The ADF p-value is interpolated from MacKinnon 1996 response-surface critical values for the constant-only specification (_adf_pvalue_interp). The interpolation accuracy is ±0.03 — ample for the qualitative "is this a unit root" decision the threshold drives.

Overlapping multi-period returns inherit MA(h − 1) autocorrelation (Richardson-Stock 1989), which the NW lag floor in section 1 absorbs. The persistence diagnostic in this section is on the input series itself, not the residual structure captured by HAC.

For per-asset β regressions in compute_ts_betas, factrix deliberately retains plain OLS SE rather than HAC. The Stambaugh bias arises from the predictor's persistence, not from SE estimation, and HAC fixes only the SE while leaving the coefficient bias untouched. Adding HAC there would advertise robustness factrix does not deliver.


5. Event-study cross-sectional inference

The individual_sparse cell aggregates per-event abnormal returns across assets. Three estimators are exposed, each making a different assumption about the cross-event distribution:

CAAR cross-event t

Default for caar. Per event date, take the cross-sectional mean of \(\text{return} \times \text{factor}\) across event rows; the resulting CAAR series feeds a downstream NW HAC \(t\) on the mean. Specification follows Brown-Warner 1985; the Hansen-Hodrick 1980 overlap floor in §1 governs the NW lag when the event window induces overlap. The test is correctly sized under no event-induced variance; under variance inflation around the event date it is mis-specified — the documented motivation for switching to the BMP-style estimator below.

BMP standardised AR

bmp_test. Standardises each event's abnormal return by its estimation-window standard deviation before taking the cross-event mean, restoring size under event-induced variance (Boehmer-Musumeci-Poulsen 1991). factrix's implementation is a BMP-style simplification: by default it uses mean-adjusted abnormal returns and omits the original BMP prediction-error correction, so results do not match a textbook BMP implementation byte-for-byte. The strict denominator is available via bmp_test(..., include_prediction_error_variance=True) when the textbook form is required.
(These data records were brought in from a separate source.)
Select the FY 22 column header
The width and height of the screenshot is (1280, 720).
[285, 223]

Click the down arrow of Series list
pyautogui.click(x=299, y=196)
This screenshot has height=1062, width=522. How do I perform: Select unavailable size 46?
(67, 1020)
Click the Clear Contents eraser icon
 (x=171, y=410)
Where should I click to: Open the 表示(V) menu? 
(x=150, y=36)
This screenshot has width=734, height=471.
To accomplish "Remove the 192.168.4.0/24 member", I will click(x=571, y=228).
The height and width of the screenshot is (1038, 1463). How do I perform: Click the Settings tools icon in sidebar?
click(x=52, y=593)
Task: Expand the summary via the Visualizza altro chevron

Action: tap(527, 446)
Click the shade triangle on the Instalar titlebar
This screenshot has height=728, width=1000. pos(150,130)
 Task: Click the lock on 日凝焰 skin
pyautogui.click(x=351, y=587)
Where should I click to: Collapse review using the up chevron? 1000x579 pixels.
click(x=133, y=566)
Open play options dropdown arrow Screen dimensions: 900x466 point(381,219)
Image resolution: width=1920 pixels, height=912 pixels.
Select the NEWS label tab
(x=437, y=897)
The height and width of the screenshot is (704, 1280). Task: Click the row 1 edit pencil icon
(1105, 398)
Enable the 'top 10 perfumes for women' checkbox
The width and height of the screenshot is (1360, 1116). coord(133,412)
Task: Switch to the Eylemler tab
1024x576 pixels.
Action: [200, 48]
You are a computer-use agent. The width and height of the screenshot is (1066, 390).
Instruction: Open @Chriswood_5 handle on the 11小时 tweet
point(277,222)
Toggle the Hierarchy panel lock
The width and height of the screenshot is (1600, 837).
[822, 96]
Corrado nonparametric rank

corrado_rank_test. Replaces returns with their uniform rank within the (estimation ∪ event) window, then runs the cross-event \(t\) on the ranks (Corrado 1989). Robust to extreme returns, non-normality, and cross-asset heteroscedasticity. factrix adds the direction adjustment of Corrado-Zivney 1992 for two-sided signed signals — the rank itself is signed by \(\text{sign}(\text{factor})\) before the cross-event aggregation, not the underlying return.